前川:だけど実は、こういう事態は日本だけじゃなくて、世界中で起こっているんじゃないかと思うんです。アメリカなど世界を見渡してみれば、強い力で抑えつけられている人がたくさんいますから。

桐野:最近の造語で、「不本意な禁欲主義者」を指す「インセル」という言葉があります。女性から蔑視されているせいで恋人ができない、と信じている男性を指す言葉で、その人たちがいろんな犯罪を犯しているという話があります。自分が禁欲しているわけじゃなくて、させられている。だからリア充の男女にものすごく嫉妬して、テロに近い犯罪を犯す。

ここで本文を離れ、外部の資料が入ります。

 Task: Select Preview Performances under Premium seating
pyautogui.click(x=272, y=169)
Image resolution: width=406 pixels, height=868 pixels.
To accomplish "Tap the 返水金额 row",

 恋愛によってパートナーを得て、パートナーによって自己承認欲求を満たすような恋愛像が崩れてきていて、恋愛できない若者が増えている。どこにも自分の自己承認欲求を満たすものがない。だから居場所がなくなる。それって結構リアルな実態なんじゃないかと思うのです。関係性から生じる怨恨ではなく、不特定多数への憎悪が犯罪につながっているんじゃないかと、嫌な予感がしています。

前川:子どもたちの実体験が少なくなっている、ということも、30年ぐらい前から指摘されています。ゲームとか今ではスマホの世界に入り込み、子どもたちが人と交流したり自然を体験したりと、かつてふんだんにあったはずの機会を、意図的に作らなければならなくなっています。ネット社会がどんどん進んで、ひきこもりも増えています。